As an admirer of the late jazz pianist, composer and educator Billy Taylor, Laura feels the call to promote “musical literacy for all.” She worries that “there is a huge generation who grew up with no music in schools at all” adding that “this shows up in our culture in negative ways.” Laura was first introduced to instrumental music in public school in the San Francisco Bay area, with her first private lesson coming after attending a high school summer jazz workshop offered by the National Association of Jazz Educators. Most recently, Laura followed through on a recommendation from the Career Center to explore free training as a segment producer at the Manhattan Neighborhood Network (www.mnn.org). She now plans to produce a 30-minute show that focuses on music education.

March is Women’s History Month, and Laura reports that she’s seen positive change for female jazz players over the course of her career. She recalls that when she was asked to play in all-female bands in the 1980’s, “there was a wide range in the level of playing.” In today’s jazz world, however, she finds that there are many well-trained young women musicians who are “kicking ass.”


Photo: Supramod VD

Photo: Supramod VD

YAEL ARCHER-MODIANO

Yael Acher-Modiano’s work as a flutist and composer encompasses a range of genres, including classical, jazz, free improv, music for silent films and music for dance. She leads her own progressive jazz group called the Kat Modiano Quartet. She has performed, collaborated and recorded all across the U.S., Europe, Canada, Israel and Japan. A native of Tel Aviv, Yael graduated with a B.A. in classical flute from the Rubin Academy in Jerusalem, where she also studied jazz and composition. After living and working in Copenhagen for over a decade, she relocated to New York City in 2005 to study composition at NYU as a Fulbright scholar. She has been a member of Local 802 since 2006.

Yael came to the Career Center when she thought she needed to find a day job to supplement her performance earnings. She had already started teaching music appreciation and her “Music and Memory” classes in senior centers, but was not making enough income to meet her financial needs. Her career counselor encouraged her to conduct more focused outreach and marketing to centers and other settings where there would be interest in her teaching and programs, which are geared to seniors. “Seniors generally love the music and pose no discipline problems!” says Yael. “They share their feelings about the music and engage in talking and asking questions. I feel I’m making a difference for them as well as for myself. Music is connected to life. This is the only job I feel I can keep along with my performing work.”

Yael also worked as a stockbroker for a year and a half. “I was good at creating relationships, which I do as a musician, but I didn’t want to be responsible for someone else’s gambling. My spirit was suffering,” she remembers. “For me, the important part is that work gives me the freedom to make music, and to promote my different projects with compositions and concerts. And I need time to dream or create, which is necessary for artists.” She appreciates that in her work with seniors, she is accepted as a musician, a composer, and has been invited to perform as well.

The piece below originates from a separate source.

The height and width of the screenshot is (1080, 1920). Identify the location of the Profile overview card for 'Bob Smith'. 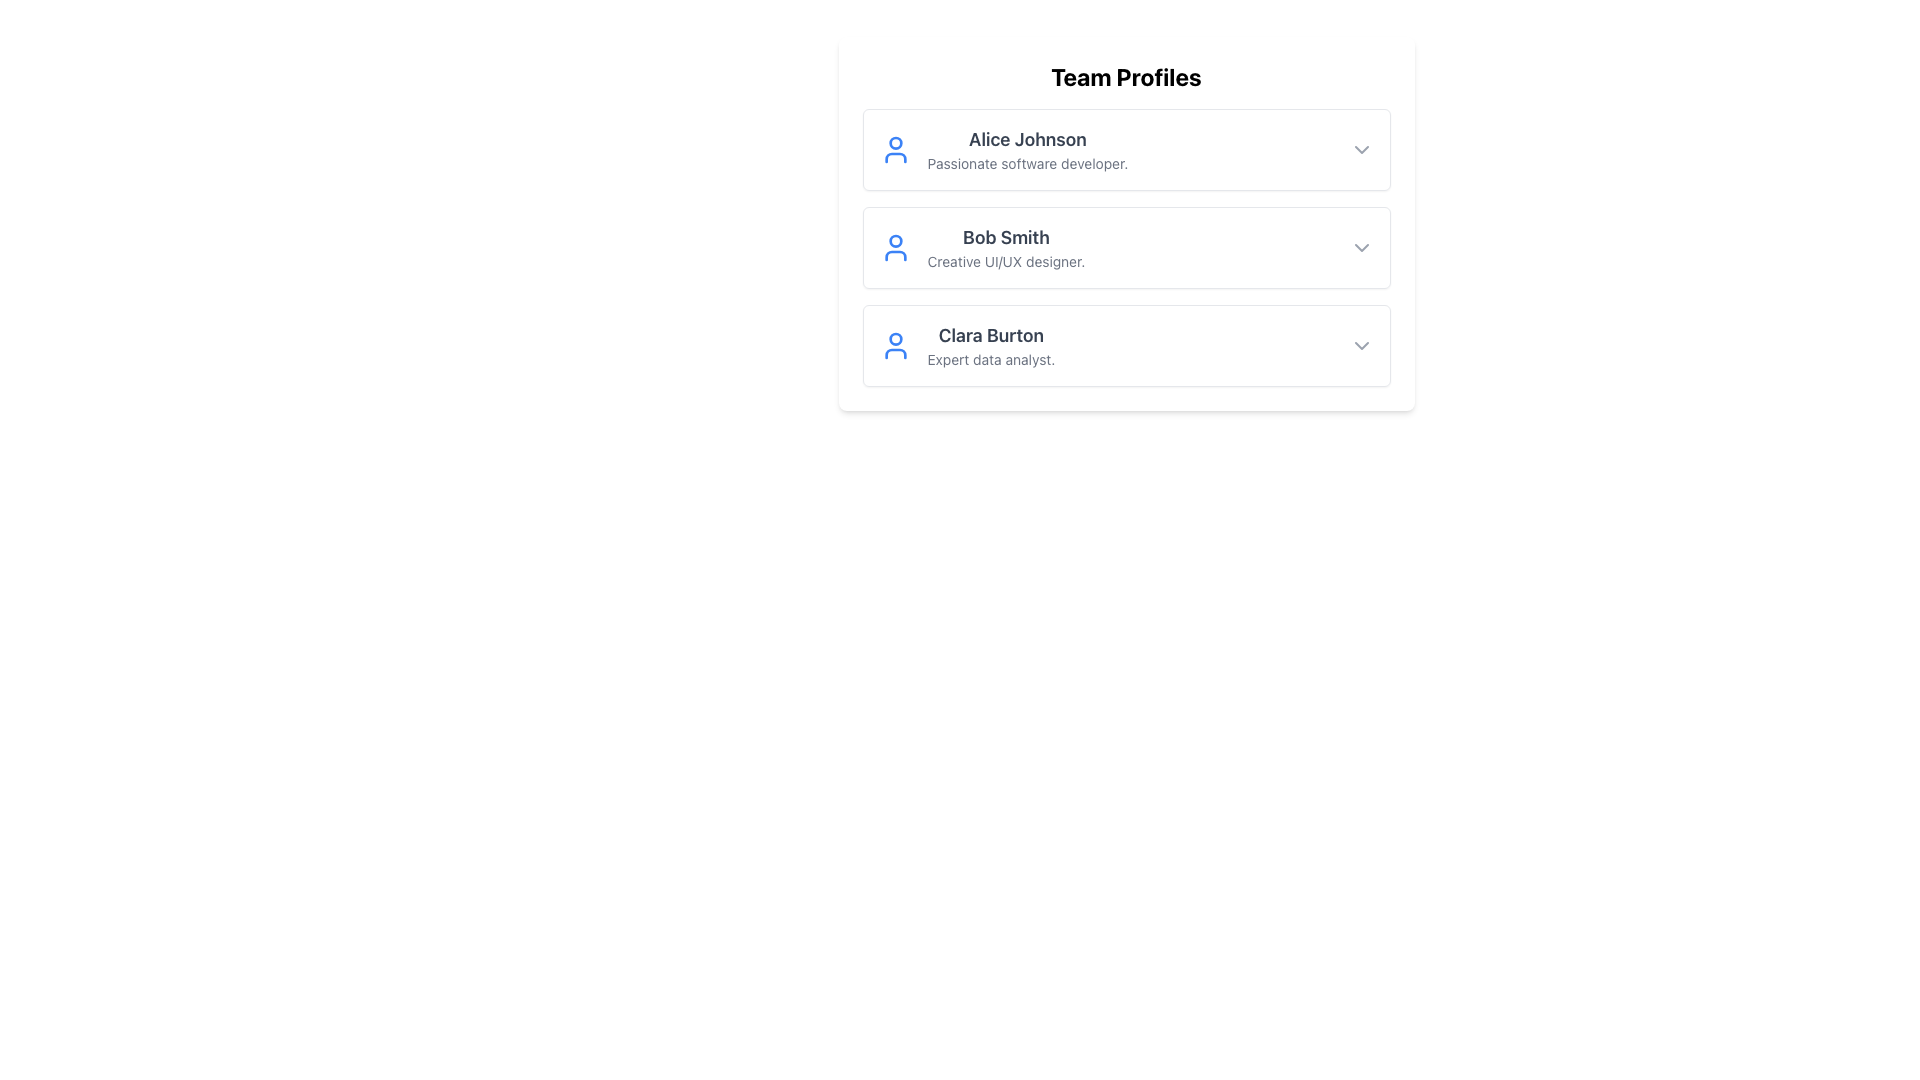
(1126, 246).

Financial challenges interrupted Yael’s graduate studies. At the Career Center, she learned about SUNY Empire State College’s Masters in Liberal Arts Studies, where she is now enrolled part-time and has received helpful grants and fellowships. She expects to complete the degree in 2017, with a focus on Music for Social Change. Her interdisciplinary studies focus on gender violence, and she has performed at domestic violence shelters. One of her courses examines feminism and women of color. She greatly appreciates the freedom to design her own electives and a final project-thesis that will involve both research and composition/performance on: Portrayal of gender violence in expressionist films of the Weimar Republic era.

When asked about being a female musician, Yael said she has experienced bias regarding women’s roles in both Israel and the U.S., while in Denmark she found a more egalitarian society.